Task brief
Copy word for word the stretch of items below from the line containing "coordinates (116, 70)." through the line containing "coordinates (730, 290).", both lines included. Reproduce only those lines.

Stored data

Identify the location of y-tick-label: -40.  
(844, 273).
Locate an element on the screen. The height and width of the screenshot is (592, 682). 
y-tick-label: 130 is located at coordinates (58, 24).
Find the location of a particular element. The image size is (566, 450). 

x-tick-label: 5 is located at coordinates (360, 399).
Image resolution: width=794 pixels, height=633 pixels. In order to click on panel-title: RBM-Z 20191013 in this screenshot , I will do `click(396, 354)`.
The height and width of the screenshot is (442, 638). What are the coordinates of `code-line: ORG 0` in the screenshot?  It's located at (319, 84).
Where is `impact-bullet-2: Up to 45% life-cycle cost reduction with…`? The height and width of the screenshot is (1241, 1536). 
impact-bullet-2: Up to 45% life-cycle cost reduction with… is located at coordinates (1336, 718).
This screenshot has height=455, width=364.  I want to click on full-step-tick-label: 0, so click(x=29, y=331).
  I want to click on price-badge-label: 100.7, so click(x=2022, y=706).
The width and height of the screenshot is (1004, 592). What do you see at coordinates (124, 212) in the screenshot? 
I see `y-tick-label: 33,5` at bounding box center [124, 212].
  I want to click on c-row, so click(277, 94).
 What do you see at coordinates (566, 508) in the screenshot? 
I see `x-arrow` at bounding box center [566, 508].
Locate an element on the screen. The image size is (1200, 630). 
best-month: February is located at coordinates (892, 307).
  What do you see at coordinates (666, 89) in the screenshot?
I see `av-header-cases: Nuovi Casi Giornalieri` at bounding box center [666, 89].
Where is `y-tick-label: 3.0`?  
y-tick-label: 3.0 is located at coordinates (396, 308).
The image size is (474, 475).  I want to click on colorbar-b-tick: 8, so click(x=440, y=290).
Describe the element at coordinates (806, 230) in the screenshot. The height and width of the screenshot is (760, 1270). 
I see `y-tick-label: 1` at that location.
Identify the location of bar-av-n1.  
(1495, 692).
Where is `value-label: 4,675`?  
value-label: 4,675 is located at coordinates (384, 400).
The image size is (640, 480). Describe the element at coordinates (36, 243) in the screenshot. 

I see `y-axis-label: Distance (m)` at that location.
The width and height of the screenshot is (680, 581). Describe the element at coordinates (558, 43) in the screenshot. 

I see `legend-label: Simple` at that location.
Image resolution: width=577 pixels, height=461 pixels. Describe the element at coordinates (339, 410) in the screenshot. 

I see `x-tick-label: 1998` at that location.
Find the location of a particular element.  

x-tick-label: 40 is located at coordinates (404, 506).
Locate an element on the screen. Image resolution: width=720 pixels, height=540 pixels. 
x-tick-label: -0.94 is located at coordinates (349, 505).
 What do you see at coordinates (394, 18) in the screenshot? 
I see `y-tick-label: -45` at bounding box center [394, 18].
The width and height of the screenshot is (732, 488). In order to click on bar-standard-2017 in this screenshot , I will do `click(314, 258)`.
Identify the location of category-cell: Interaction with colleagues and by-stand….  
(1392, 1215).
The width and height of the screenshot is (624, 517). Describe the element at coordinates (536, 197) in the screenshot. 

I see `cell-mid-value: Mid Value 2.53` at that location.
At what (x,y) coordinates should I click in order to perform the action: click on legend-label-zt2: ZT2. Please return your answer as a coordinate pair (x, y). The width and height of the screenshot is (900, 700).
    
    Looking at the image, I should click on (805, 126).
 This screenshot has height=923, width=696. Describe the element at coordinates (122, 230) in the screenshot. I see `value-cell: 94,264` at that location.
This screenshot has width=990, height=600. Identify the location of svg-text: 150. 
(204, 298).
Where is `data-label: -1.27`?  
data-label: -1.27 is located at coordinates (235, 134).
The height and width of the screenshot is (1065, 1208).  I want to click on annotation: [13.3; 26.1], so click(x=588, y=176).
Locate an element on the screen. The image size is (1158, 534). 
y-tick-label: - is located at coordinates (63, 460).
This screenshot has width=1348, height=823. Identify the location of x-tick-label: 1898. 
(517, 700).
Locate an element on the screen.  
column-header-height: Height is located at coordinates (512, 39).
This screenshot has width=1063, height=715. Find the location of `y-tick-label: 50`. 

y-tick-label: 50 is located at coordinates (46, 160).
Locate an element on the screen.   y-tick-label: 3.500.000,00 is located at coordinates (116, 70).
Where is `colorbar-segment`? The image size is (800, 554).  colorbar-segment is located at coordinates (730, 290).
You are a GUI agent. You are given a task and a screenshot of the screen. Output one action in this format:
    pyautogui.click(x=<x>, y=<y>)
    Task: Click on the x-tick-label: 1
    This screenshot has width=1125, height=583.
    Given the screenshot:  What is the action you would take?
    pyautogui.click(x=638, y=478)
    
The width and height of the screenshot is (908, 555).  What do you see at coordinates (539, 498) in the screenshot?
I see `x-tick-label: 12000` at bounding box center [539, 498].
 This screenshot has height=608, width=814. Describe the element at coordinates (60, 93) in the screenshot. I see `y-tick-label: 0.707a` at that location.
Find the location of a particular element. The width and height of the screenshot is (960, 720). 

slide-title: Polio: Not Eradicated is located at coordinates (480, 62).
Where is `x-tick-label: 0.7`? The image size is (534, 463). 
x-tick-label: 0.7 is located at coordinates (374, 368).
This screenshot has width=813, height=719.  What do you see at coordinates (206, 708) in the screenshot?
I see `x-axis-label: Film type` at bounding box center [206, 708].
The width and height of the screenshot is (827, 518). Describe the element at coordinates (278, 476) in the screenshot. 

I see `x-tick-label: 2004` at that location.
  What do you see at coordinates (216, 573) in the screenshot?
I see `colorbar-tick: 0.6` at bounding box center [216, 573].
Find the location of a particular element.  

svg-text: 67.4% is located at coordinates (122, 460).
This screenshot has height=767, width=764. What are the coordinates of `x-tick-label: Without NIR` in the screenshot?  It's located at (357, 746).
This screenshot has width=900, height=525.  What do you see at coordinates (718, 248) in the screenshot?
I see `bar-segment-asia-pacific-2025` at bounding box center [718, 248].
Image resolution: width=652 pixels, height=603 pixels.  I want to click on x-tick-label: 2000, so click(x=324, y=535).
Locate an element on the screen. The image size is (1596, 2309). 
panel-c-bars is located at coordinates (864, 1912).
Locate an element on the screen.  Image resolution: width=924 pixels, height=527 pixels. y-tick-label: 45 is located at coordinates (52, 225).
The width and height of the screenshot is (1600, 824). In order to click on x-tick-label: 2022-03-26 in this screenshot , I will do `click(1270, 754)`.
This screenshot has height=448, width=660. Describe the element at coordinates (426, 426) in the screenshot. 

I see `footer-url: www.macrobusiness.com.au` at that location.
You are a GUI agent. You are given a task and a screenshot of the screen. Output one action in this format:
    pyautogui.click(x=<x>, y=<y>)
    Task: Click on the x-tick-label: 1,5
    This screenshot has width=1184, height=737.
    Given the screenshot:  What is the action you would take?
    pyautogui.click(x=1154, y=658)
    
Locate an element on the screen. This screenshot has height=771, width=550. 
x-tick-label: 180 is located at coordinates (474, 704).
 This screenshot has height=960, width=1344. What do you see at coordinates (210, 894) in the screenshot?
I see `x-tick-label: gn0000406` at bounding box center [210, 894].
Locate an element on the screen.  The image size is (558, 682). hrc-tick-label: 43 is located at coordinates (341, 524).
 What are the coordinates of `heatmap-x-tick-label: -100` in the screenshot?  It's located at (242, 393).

Task response
Locate an element on the screen.   y-tick-label: 3.500.000,00 is located at coordinates (116, 70).
Where is `colorbar-segment`? The image size is (800, 554).  colorbar-segment is located at coordinates (730, 290).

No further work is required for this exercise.